Events

21 - 22 Oct 2019 / 11.00

Pop Culture – Young People – Migration & Social Change

#platforma5

21-22 October 2019, Gulbenkian, University of Kent, Canterbury

A 2-day ‘retreat’ as part of Platforma 5

Introduction

Pop Culture and Social Change is a pioneering project from Counterpoints Arts exploring how the power of pop culture can be harnessed to shift the way we talk, think and feel about migration and displacement.

As part of Platforma 5, the fifth arts & refugees festival run by Counterpoints Arts, we are holding an event in partnership with Gulbenkian exploring how youth-focused pop culture formats can create positive social change relating to migration and displacement.
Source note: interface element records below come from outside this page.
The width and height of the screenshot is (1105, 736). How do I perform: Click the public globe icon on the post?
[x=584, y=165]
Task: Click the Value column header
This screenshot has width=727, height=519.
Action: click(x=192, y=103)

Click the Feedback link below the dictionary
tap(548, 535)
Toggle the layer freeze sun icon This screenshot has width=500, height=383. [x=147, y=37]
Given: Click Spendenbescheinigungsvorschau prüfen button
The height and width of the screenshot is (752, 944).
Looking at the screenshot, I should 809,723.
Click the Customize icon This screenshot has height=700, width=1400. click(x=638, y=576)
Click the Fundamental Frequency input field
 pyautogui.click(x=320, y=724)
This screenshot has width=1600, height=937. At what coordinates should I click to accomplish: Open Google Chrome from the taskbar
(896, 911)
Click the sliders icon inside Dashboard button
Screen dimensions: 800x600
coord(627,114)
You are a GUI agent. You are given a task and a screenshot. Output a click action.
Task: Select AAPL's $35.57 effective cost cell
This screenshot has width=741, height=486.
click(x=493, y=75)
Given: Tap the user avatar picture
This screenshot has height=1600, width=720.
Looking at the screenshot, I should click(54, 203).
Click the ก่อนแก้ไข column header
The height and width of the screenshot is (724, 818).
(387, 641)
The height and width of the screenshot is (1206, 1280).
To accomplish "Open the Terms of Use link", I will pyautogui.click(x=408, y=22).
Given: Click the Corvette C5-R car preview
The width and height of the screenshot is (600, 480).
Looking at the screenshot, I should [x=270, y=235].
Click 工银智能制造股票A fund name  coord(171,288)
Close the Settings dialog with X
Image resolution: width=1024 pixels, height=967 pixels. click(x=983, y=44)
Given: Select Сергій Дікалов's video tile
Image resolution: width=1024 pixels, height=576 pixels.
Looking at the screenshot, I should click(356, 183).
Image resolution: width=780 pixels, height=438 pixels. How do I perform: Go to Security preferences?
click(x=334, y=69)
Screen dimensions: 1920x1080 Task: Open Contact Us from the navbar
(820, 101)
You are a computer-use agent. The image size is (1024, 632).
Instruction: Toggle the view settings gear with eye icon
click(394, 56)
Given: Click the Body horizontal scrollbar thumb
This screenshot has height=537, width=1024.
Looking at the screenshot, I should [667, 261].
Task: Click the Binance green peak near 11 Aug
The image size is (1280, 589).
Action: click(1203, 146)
The main part of this event is for invited participants only, following an open call in July. If you would like more information about the outcomes, or the project overall, contact hello@counterpointsarts.org.uk

Outline

We will focus on three pop culture strands:

– Music
– Videogames
– Online TV

Across the 2-days there will be a chance to engage with all three areas in relation to social change / migration & displacement, and the opportunity to focus on areas of particular interest.

Examples

During the retreat all participants will have the opportunity to engage with content from all three main strands. For example, we will look at Bury Me, My Love the recent videogame from The Pixel Hunt. And we will be considering:

– Examples from mainstream and ‘alternative’ games

– The impact of videogames on understanding of migration

– Diversity within the games industry

– How new games can be developed and distributed

– Building a network of people with an interest in videogames & migration

On the evening of 21st October, there will be a screening of the documentary MATANGI / MAYA / M.I.A.

With regards to music, migration and displacement we will consider issues such as:

– How artists are changing the distribution models for new music so as to be in more control of their output and create new opportunities

– Approaches to bringing issues such as migration into artists’ creative output

– How to make effective links between arts & activism

– Learning from the musical archives

And we will look at how online TV from BBC 3, Netflix and others can engage wide audiences through drama and comedy. Questions to be considered might include:

– What opportunities already exist for young creatives from refugee & migrant background?

– What more can broadcasters do to increase opportunity?

– Where are the potential crossovers between self-made content and  ‘broadcast’ content and where are the differences?

– What might the industry look like five years from now?